Par Françoise Solliec

 

Des élèves heureux, maîtrisant remarquablement à 15 ans les compétences de base, tant pour la compréhension de l’écrit que dans les domaines scientifiques, des enseignants respectés, à l’aise, travaillant en équipe dans leurs établissements … Une utopie ? Non, car c’est bien ainsi que se présente le système éducatif finlandais, décrit par Eeva Penttilä, directrice des affaires internationales au département de l’éducation de Helsinki. Mais, comme le souligne Monica Gather Thurler, les modèles sont rarement transférables d'une culture à une autre...

 

 

Eeva Penttilä, qui fut enseignante à la fin des années 60, puis 25 ans chef d’établissement à Helsinki, avant de passer de l’autre côté de la barrière pour rejoindre le département de l’éducation, était le 30 janvier l’invitée du conseil régional d’Ile-de-France à la journée d’échanges du dispositif « Réussite pour tous. » Habituée à recevoir de nombreuses délégations internationales, dont récemment celle menée par Xavier Darcos, et forte de son expérience à la tête de l’association européenne des chefs d’établissement ESHA, c’est avec une aisance consommée qu’elle a présenté les modalités, sans doute uniques au monde, selon lesquelles est dispensé l’enseignement primaire et secondaire finlandais. Interrogée ensuite par le Café, elle a volontiers accepté de compléter sa présentation par quelques réflexions sur la profession enseignante.

 

Une réforme qui date des années 70

Avant 70, la Finlande se trouvait en assez mauvaise position dans le palmarès éducatif international. La réforme imposée par le gouvernement s’est fondée sur trois principes, la définition nationale d’un socle commun de compétences et de connaissances, la totale hétérogénéité des classes et, surtout, la prise en compte de l’enfant dans la globalité de sa personne, allant jusqu’à un objectif de bien-être, en passant par l’élaboration très progressive d’un projet personnel. Les établissements, placés sous la responsabilité directe de la municipalité, ont toute latitude pour définir les modes de travail et répartir les moyens alloués.
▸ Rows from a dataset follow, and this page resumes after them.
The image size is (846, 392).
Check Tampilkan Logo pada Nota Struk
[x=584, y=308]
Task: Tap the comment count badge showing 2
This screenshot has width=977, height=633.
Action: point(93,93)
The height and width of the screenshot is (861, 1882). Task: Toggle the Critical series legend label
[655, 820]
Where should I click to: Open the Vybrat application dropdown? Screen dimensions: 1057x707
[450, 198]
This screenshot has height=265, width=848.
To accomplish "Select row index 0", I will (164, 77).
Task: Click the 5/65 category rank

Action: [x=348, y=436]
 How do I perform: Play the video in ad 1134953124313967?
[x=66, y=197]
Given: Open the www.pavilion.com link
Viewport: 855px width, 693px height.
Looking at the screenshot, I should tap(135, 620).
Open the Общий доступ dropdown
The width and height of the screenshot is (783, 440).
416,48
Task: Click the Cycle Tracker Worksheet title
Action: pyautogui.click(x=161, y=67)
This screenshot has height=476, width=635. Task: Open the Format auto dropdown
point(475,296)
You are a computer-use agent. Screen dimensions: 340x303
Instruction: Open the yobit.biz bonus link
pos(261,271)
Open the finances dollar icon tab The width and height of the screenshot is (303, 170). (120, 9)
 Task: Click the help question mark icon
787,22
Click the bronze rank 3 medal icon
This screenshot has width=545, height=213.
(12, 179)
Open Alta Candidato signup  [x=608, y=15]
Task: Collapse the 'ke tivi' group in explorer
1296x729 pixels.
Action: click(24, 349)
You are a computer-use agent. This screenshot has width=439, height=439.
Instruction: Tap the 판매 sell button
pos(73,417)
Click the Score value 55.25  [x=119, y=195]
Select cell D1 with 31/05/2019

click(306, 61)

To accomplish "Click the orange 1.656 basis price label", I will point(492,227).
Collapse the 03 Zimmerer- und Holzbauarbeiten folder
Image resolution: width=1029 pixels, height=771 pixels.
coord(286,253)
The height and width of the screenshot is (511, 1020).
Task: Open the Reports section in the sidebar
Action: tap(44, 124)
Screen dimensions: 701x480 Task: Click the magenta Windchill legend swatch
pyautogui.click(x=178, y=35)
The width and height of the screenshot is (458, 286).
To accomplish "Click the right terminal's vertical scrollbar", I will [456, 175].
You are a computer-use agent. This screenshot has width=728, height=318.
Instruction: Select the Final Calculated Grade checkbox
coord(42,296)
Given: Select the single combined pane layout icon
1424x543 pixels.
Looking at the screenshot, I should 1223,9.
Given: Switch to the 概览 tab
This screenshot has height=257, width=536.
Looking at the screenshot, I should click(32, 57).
Les enseignants, habitués à des fonctions de transmission des savoirs, furent au début extrêmement réticents et marquèrent une opposition nette à la nouvelle loi sur l’éducation, du fait de l’obligation d’hétérogénéité, d’une part, et de celle du « bien-être » de l’élève, d’autre part, obligation qui leur paraissait bien davantage être du ressort des assistantes sociales que de la leur.

"Mais les politiciens ne nous ont pas écouté", sourit Eeva Penttilä, "et ce fut tant mieux. Je suis devenue chef d’établissement et, effectivement, j’ai commencé par me confronter à des problèmes sociaux puisque mon école fut la première à accueillir des réfugiés. Dans tous les établissements, le principal  a la charge d’assurer l’éducation et la formation des élèves et il lui est interdit d’exclure. Dès 13 ans, chaque élève dispose d’un tuteur conseiller et, pour assurer leur bien-être, nous avons constitué des équipes avec des infirmiers, des psychologues, des travailleurs sociaux. Nous passons beaucoup de temps en discussion avec beaucoup d’experts pour trouver une solution pour chacun, car si un élève a un problème, c’est dans l’école qu’il doit être traité".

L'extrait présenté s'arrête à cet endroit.